Правда, что в числе виденных нами «бродяг духовного чина» есть монахи и послушники, в священный сан не рукоположенные, а также были и просто «священнические сыновья» и инокини, которые тоже священнодействовать не могут. Но что касается всех не посвященных в сан бродяг мужского пола, то недостаток посвящения им нимало мешал, потому что, имея навык к церковному обиходу, они или добывали себе рукоположение «за рубежом» у единоверных нам славян или в Молдавии и потом были «переправляемы» раскольниками, или же приходили иногда к сим последним с обманом. Брали с собою какую-нибудь «воровскую грамоту» или просто уверяли, будто имеют посвящение, и прямо «переправлялись» и начинали священнодействовать без благодатных даров священства точно так же, как будто они имели на себе эти дары по рукоположению. Случаи самочинства в этом роде бывали в чрезвычайном изобилии.
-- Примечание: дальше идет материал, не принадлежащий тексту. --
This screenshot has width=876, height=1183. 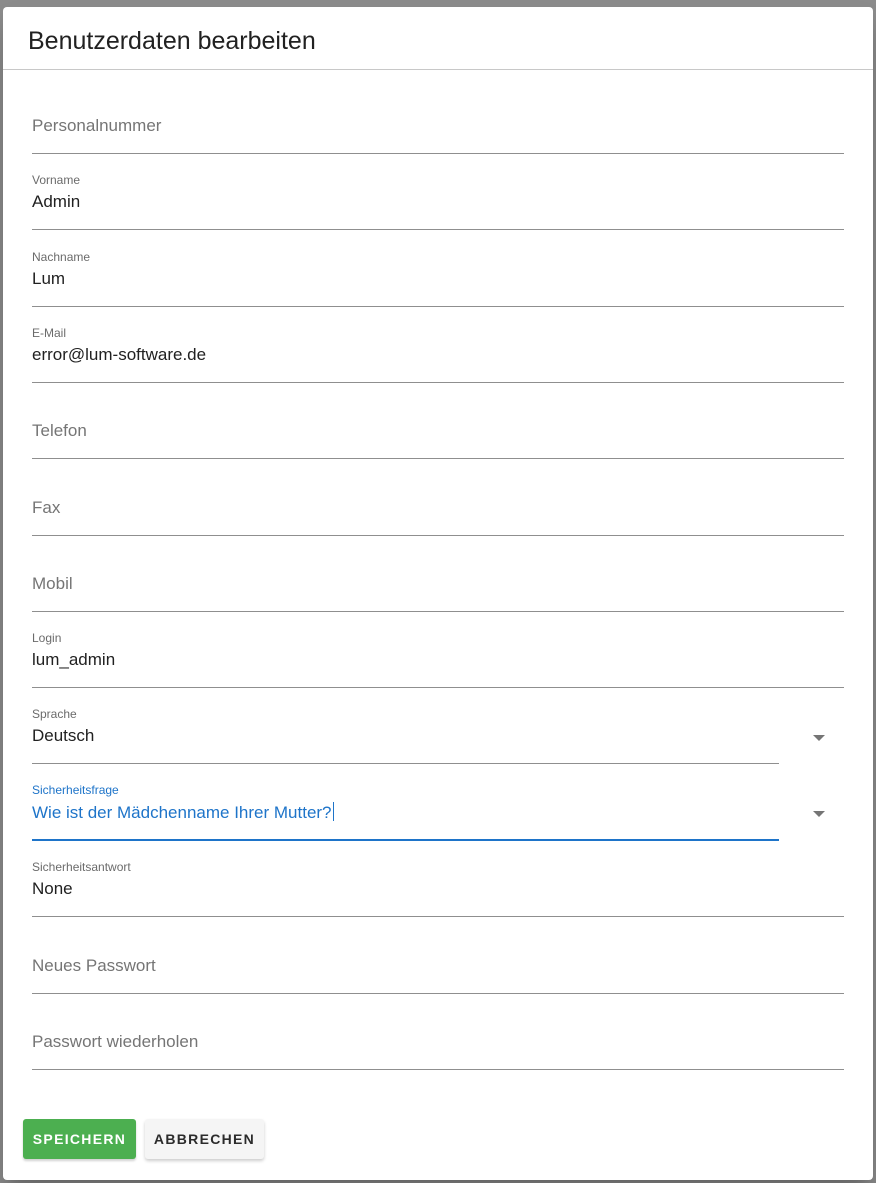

А что касается инокинь, то они обыкновенно или выдавали себя «за жен» беглых вдовых попов или иеромонахов и иеродьяконов, которые, сбежав в раскол и «переправясь», называли себя «белыми попами» и имели отвагу жить с беглыми, но не снявшими обетов девства, инокинями, как с женами, и приживали с ними детей. Пожилым инокиням, может быть, и тяжеловаты были обязанности материнства, но они смирялись и доживали век свой, называясь попадьями или дьяконицами – какая к кому доспела попасть в пору. В большинстве случаев это вовсе не обнаруживалось, но иногда, если и бывало в подозрении, то не преследовалось весьма на этот счет терпимыми нравами раскола, который выработал себе правило, что «тайно содеянное – тайно и судится». Те же инокини, которые не попадали в сожительство к мужчинам из бродяг духовного чина под видом их попадей и дьякониц, всего вероятнее, продолжали девствовать в раскольничьих скитах, где розыск беглых людей в то время был чрезвычайно труден.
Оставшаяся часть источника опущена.